- **Your goal**: Return the stretch of lines from the one containing "Close the HTML 문서 tab" through the end of the lines, reproducing each one exactly and leaving out the pictures.

- **Records**:
──────────

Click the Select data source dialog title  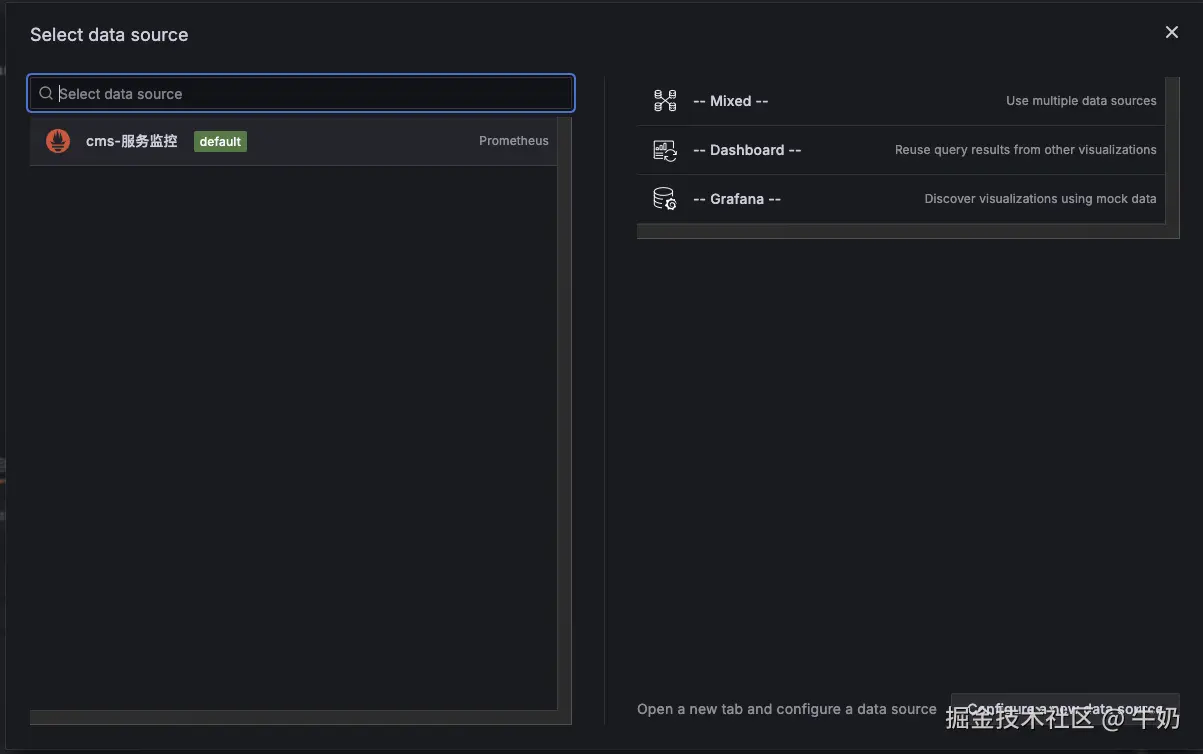click(x=108, y=33)
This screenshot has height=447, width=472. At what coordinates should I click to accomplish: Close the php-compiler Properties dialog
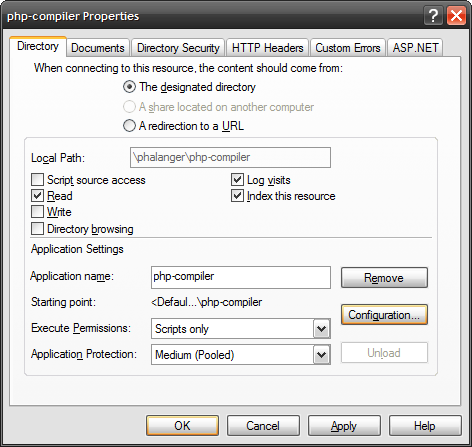(x=456, y=16)
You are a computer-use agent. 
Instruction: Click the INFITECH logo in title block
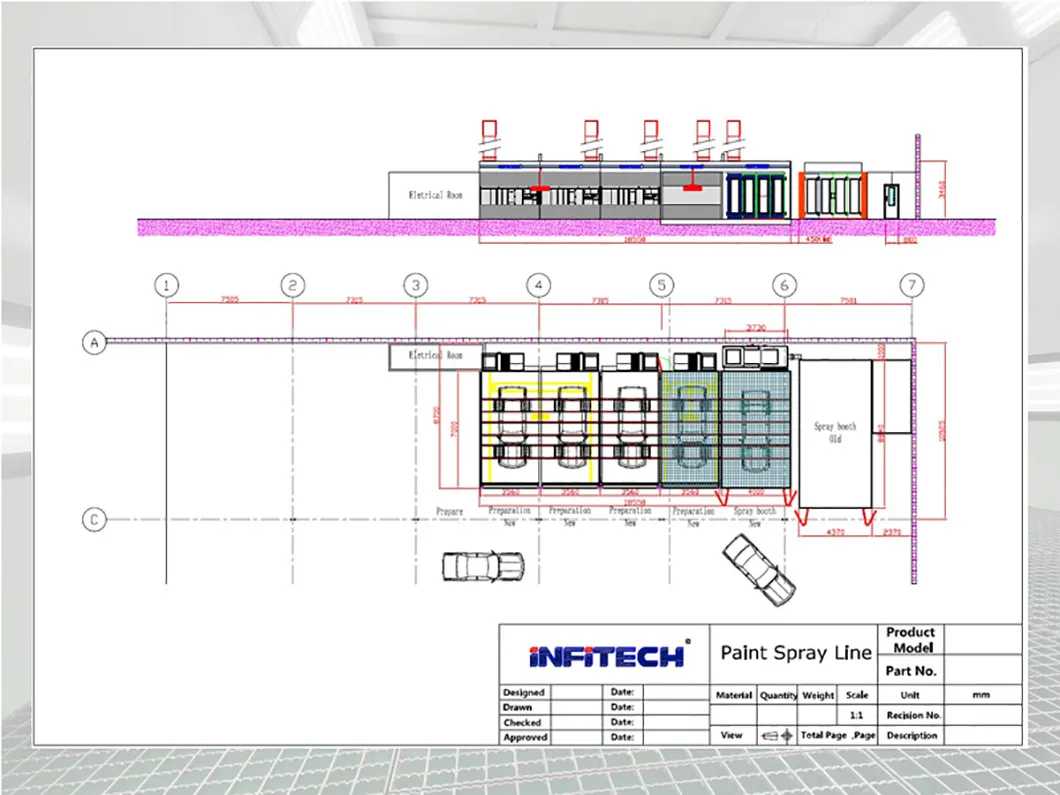point(605,655)
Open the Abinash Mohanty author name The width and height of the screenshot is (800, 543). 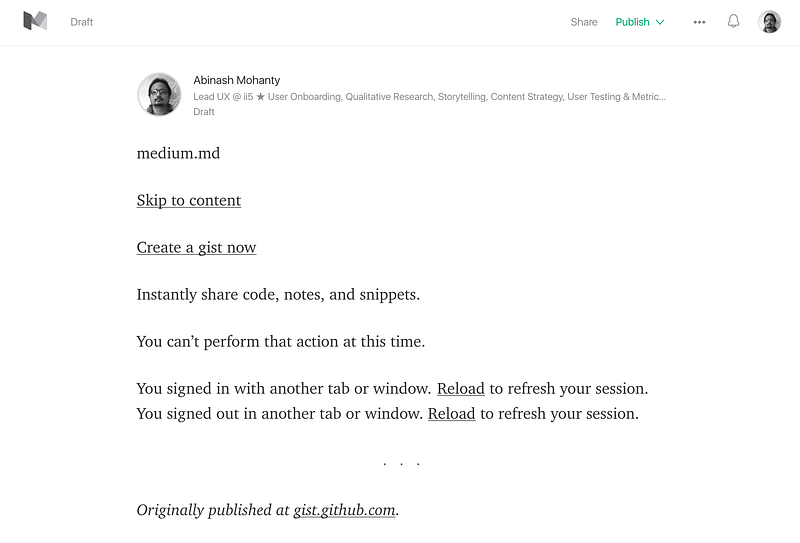point(237,80)
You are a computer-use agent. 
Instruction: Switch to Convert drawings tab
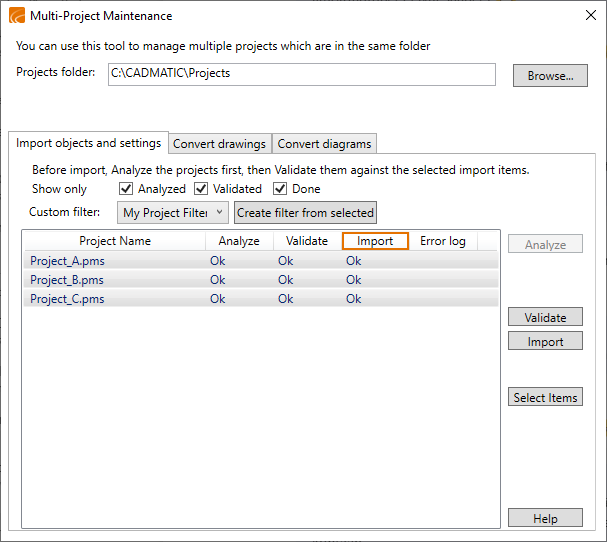point(219,144)
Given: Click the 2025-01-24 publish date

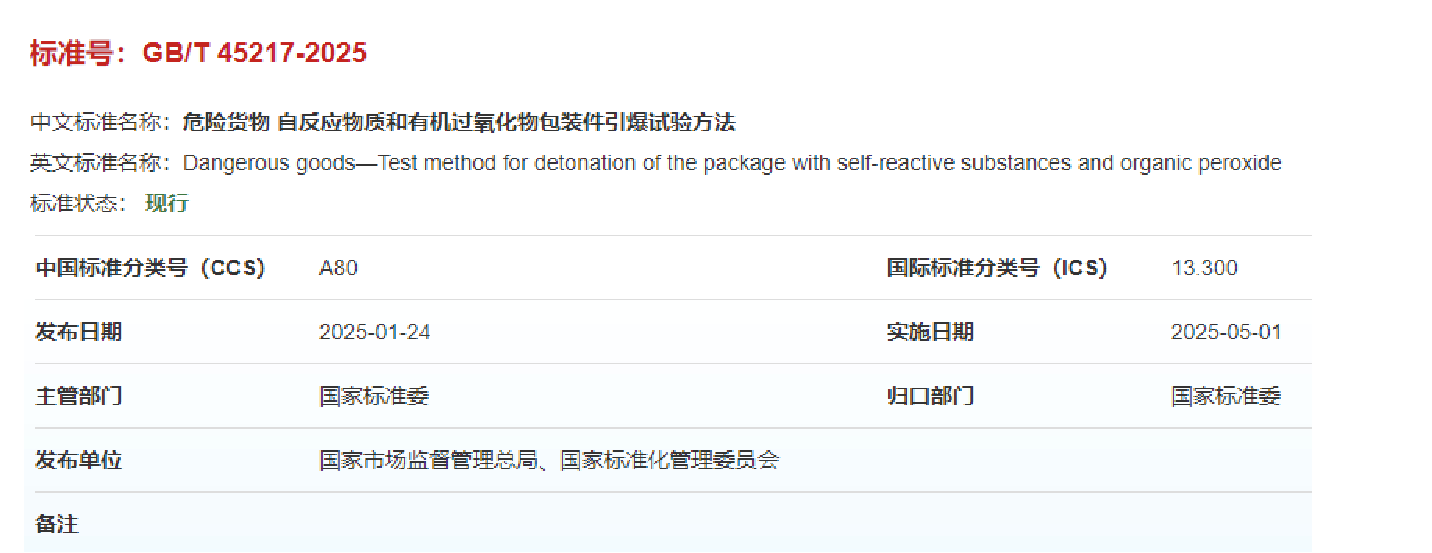Looking at the screenshot, I should coord(375,332).
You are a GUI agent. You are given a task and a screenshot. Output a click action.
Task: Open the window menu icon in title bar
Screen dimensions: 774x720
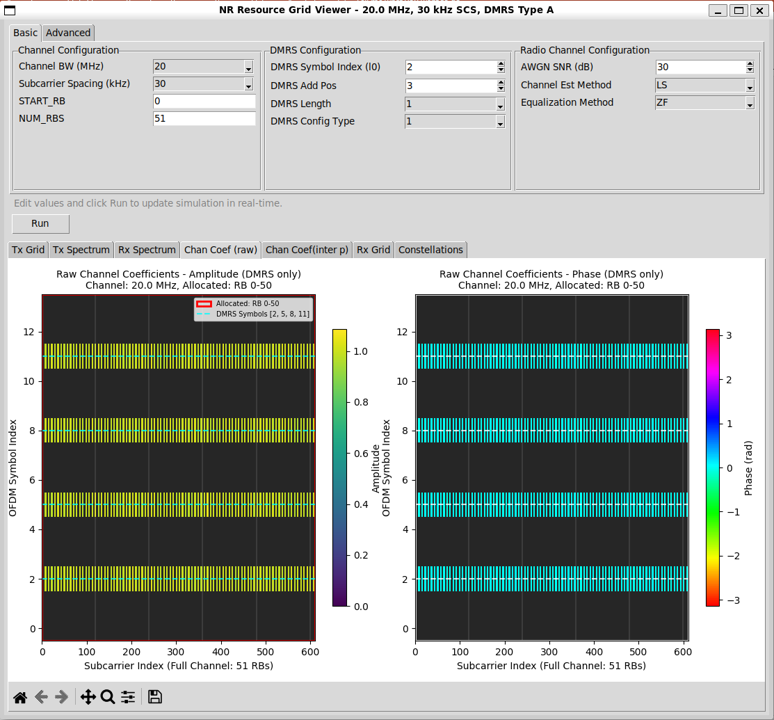pos(12,10)
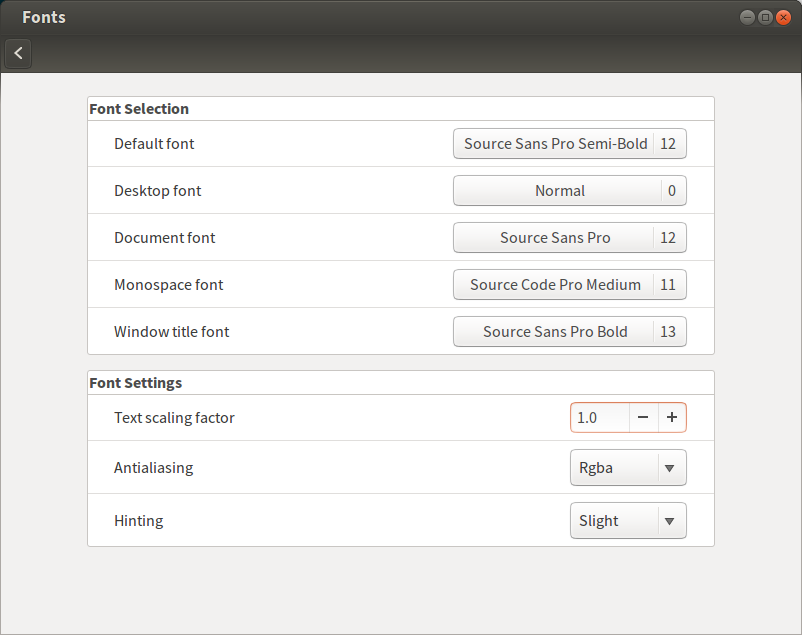Pick a new Monospace font
Image resolution: width=802 pixels, height=635 pixels.
pyautogui.click(x=555, y=285)
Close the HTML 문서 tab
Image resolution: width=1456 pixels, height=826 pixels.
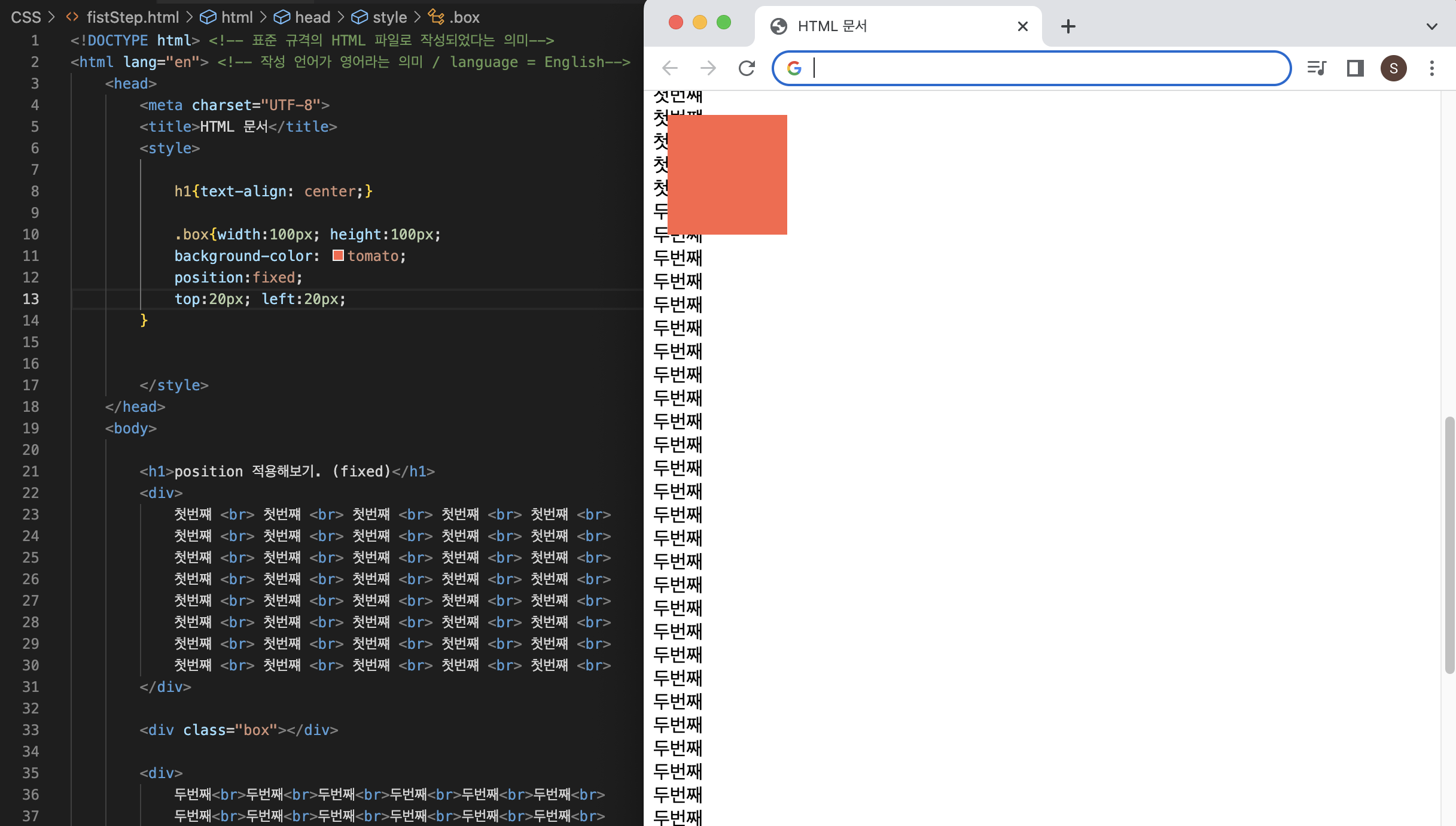pos(1023,26)
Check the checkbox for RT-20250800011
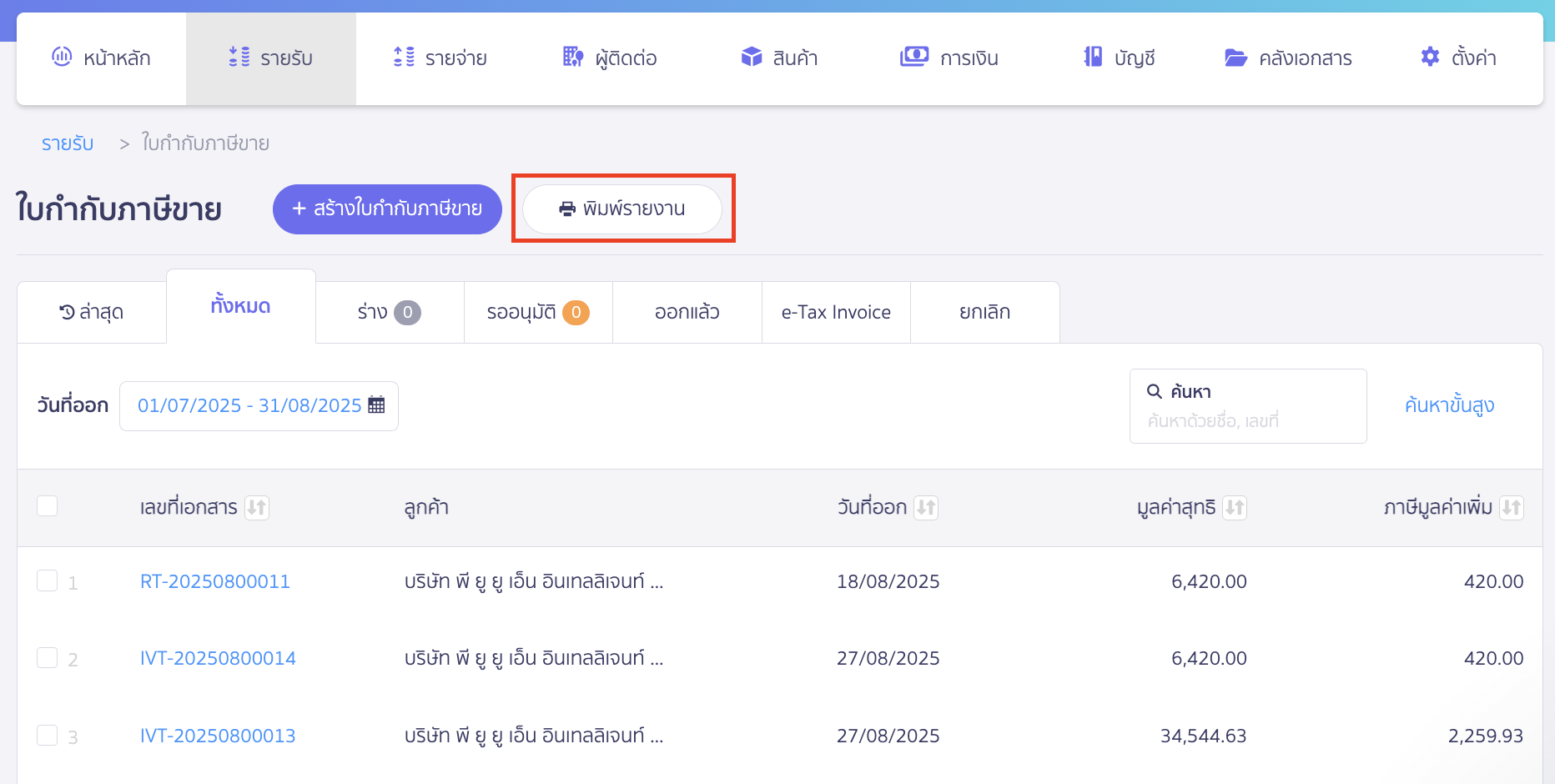The image size is (1555, 784). [47, 580]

──────────

- **Full output**:
Close the HTML 문서 tab
Image resolution: width=1456 pixels, height=826 pixels.
pos(1023,26)
Check the checkbox for RT-20250800011
The image size is (1555, 784). [47, 580]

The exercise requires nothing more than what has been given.